■ **TASK DIRECTIONS**: When you reach the line with "Instruction: Open the Nottm Forest team link", start repeating the lines exactly and keep going to the end of the records, but drop every picture.

■ **SUPPLIED MATERIAL**:
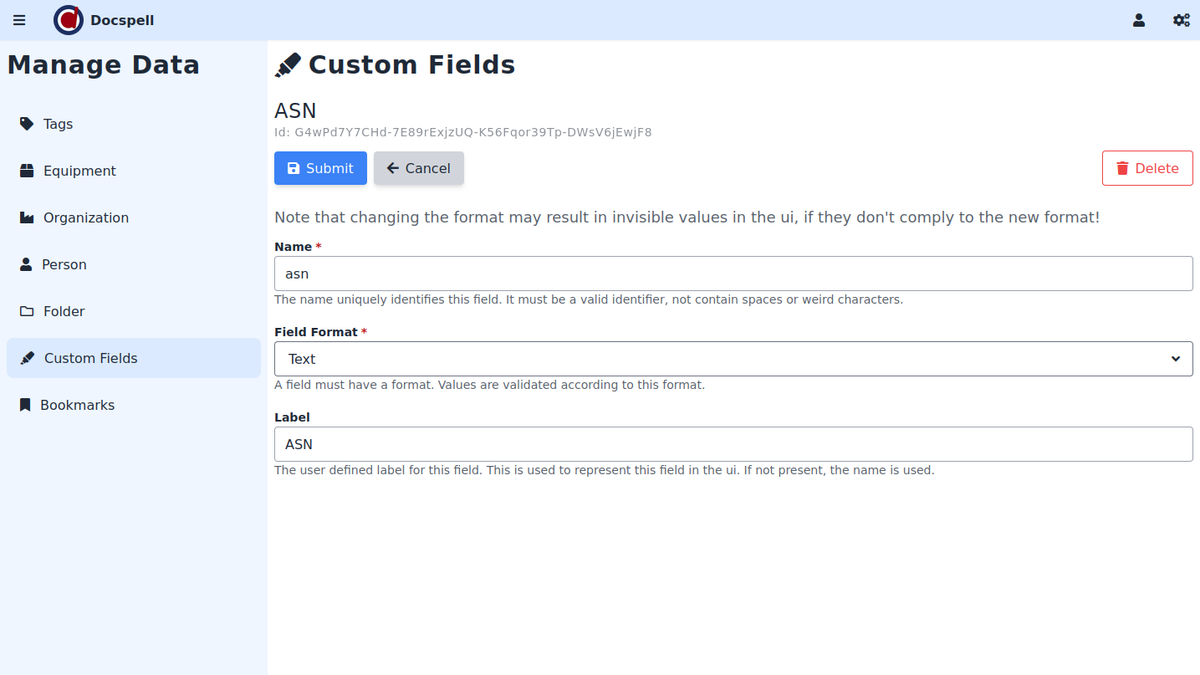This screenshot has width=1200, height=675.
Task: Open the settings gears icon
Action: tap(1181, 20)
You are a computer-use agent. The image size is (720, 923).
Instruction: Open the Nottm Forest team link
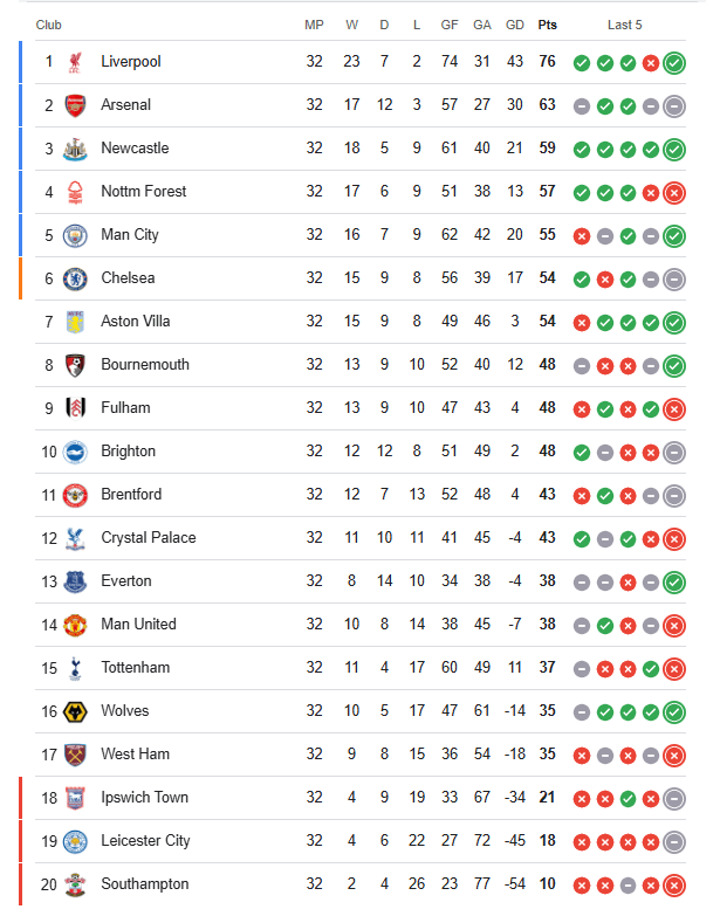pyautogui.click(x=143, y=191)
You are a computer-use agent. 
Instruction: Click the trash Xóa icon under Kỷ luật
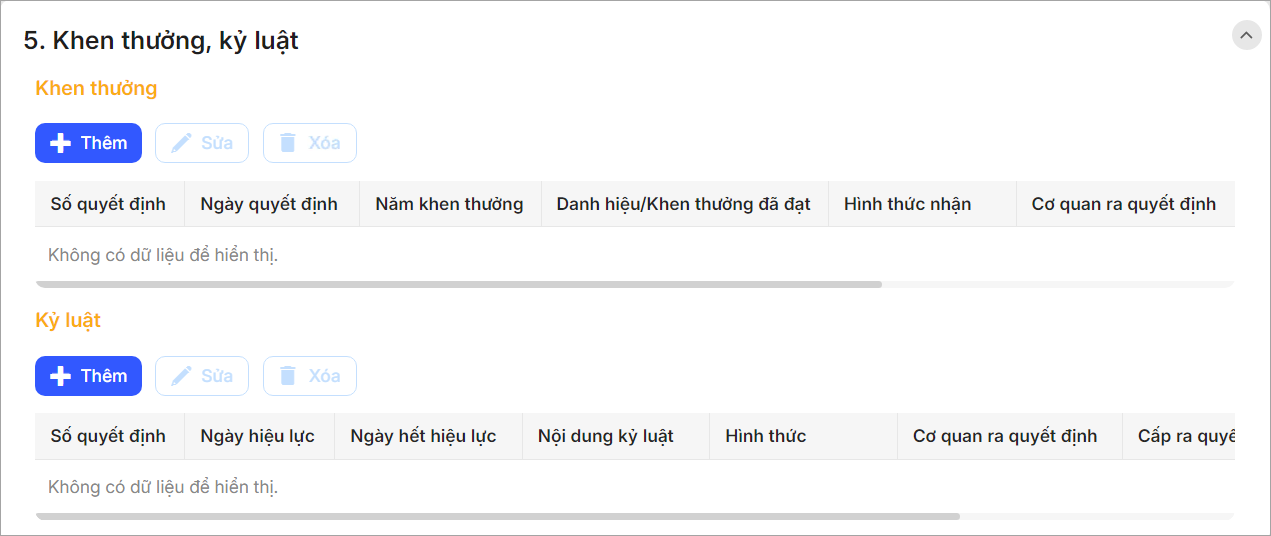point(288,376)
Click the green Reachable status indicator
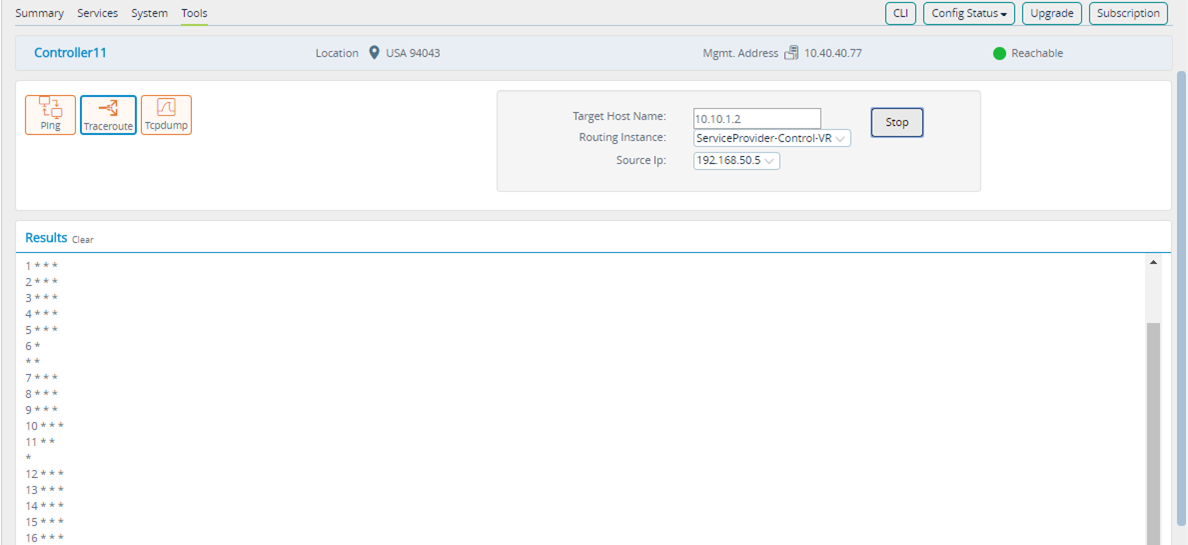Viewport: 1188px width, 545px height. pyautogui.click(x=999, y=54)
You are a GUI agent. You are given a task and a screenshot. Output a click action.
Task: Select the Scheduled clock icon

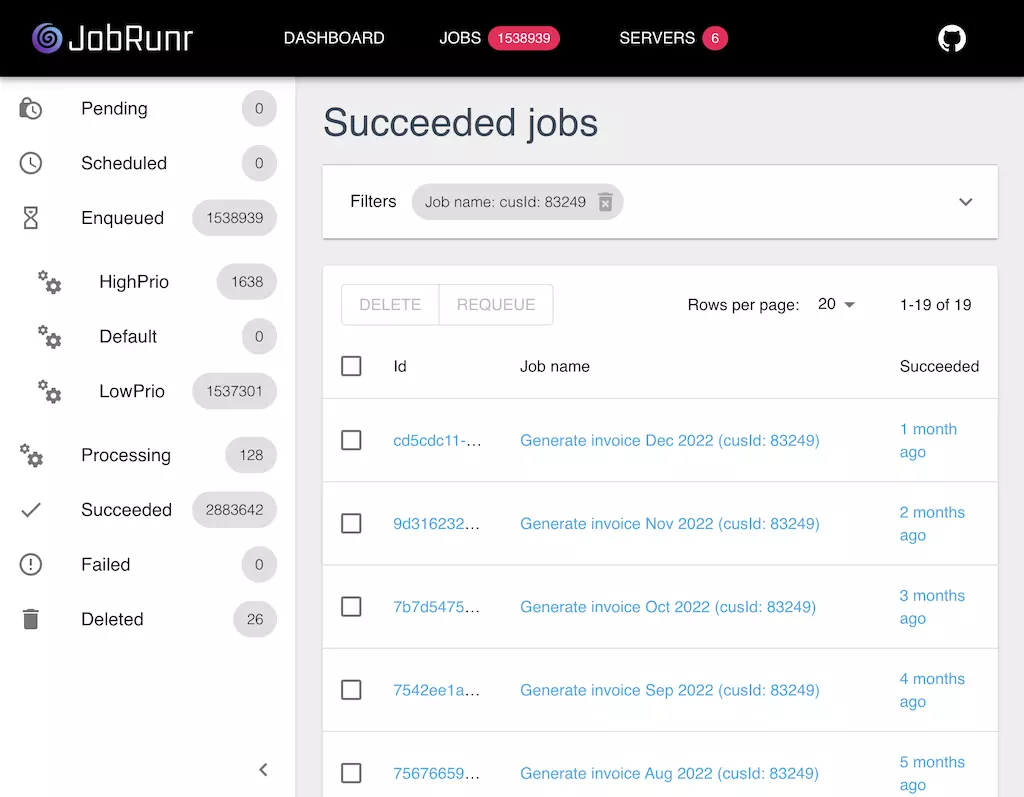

■ **SOLUTION BELOW**:
Instruction: Open the Nottm Forest team link
pyautogui.click(x=143, y=191)
You are a computer-use agent. 
Instruction: Click the trash Xóa icon under Kỷ luật
point(288,376)
Click the green Reachable status indicator
Viewport: 1188px width, 545px height. pyautogui.click(x=999, y=54)
You are a GUI agent. You are given a task and a screenshot. Output a click action.
Task: Select the Scheduled clock icon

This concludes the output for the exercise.